Running a Tight Ship

For many parents, one of the most difficult aspects of child rearing is discipline. Modern society doesn’t make life any easier for a parent; if you allow your child to throw a fit in a store or restaurant, then people believe you are rude to others and can’t control your child. If you give your child a swat (or two) on the behind, then you can get funny stares or even a conversation with law enforcement.
For the most part, researchers in child behavior are of the opinion that spanking does not work, however the majority of parents do use spanking as one of their tools in the parental tool box and there is small but convincing group of researchers that believe spanking can be effective. So what is a conscientious, loving parent to do? Because neither my own four children nor my counseling background give me the ability to settle this debate in one column, I will offer the following: IF a parent is going to spank it should be rare, and only for the most serious offenses such as safety concerns. If you find yourself spanking very often, or after your kids are in elementary school, please take a parenting class to add to your parenting repertoire.

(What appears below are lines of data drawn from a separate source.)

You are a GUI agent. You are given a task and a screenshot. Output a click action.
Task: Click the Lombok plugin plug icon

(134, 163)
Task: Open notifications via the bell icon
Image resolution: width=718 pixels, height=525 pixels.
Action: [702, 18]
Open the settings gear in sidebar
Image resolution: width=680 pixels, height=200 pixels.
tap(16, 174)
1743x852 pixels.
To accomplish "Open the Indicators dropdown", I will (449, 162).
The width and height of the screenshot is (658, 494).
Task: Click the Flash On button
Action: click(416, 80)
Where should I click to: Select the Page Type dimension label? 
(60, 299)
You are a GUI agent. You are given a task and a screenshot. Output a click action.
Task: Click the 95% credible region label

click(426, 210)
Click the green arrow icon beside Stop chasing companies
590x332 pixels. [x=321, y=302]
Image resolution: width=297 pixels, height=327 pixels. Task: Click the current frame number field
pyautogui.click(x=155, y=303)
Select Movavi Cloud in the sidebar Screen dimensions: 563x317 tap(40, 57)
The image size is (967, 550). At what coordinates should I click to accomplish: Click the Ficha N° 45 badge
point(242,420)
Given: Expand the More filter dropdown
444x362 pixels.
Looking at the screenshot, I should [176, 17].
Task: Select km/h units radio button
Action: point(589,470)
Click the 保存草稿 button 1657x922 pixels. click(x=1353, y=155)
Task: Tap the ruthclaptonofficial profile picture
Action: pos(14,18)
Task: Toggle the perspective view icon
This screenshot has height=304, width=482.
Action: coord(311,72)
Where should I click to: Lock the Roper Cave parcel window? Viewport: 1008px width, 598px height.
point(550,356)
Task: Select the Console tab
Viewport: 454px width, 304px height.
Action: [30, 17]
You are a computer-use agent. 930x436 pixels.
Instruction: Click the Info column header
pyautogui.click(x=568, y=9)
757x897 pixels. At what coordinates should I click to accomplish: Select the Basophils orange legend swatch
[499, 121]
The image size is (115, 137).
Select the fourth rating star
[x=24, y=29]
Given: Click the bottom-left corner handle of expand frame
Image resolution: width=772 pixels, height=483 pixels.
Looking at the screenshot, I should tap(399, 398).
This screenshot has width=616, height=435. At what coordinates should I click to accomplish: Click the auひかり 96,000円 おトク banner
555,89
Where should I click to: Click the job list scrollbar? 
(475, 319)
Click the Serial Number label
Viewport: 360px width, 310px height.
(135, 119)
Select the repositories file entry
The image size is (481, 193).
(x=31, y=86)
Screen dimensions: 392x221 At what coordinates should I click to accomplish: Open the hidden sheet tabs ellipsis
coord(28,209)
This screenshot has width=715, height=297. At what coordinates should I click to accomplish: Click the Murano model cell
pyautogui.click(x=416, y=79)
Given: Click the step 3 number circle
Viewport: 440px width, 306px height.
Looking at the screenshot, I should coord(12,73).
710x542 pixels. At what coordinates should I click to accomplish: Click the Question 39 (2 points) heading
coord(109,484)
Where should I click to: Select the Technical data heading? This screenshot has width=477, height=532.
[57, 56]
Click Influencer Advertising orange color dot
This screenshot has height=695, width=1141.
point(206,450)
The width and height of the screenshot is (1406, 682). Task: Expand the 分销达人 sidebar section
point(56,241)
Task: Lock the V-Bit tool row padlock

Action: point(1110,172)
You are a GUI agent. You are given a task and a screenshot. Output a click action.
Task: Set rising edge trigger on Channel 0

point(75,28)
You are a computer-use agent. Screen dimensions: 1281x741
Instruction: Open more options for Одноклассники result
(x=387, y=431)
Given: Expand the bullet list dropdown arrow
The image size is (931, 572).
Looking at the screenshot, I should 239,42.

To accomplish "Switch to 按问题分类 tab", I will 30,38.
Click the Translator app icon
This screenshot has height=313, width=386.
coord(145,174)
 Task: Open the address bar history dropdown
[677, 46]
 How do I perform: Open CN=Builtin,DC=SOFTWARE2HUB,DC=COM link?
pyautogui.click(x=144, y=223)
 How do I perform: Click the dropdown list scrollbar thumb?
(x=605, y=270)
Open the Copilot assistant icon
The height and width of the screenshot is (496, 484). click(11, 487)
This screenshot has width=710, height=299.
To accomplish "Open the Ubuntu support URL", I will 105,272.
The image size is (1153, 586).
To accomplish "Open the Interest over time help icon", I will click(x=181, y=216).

If you have been following this column, you know that I make a big deal out of the fact that life is a building process and it is very difficult to skip steps and still be successful. In few areas of life is this more apparent than in parenting. Taking the time to find a compatible, healthy, balanced spouse, engaging in premarital counseling, developing a strong marriage, going to pre-parenting classes, and last doing all you can to insure a healthy pregnancy, are all key steps to becoming a great parent to fantastic kids.
I would also suggest in the strongest terms you and your spouse have discussed your parenting philosophies in depth and often. Then age appropriately you sit your children down and chat with them often as well as to your expectations and goals for them. This should most definitely be a give and take, not a lecture. You want their buy-in.
Be empathetic to the fact that at the end of the day they are kids, trying very hard to learn the rules of life, negotiate relationships, get an education, and grow and mature. I believe I can make a powerful argument that kids have it much harder than adults. Besides, how often do we as adults make mistakes, even when we know better? In my case fairly often.
Next week I am going to provide some very specific suggestions to effectively discipline your children. Until then, you will find it impossible to spend too much time with them, show them too much affection, or love them too much.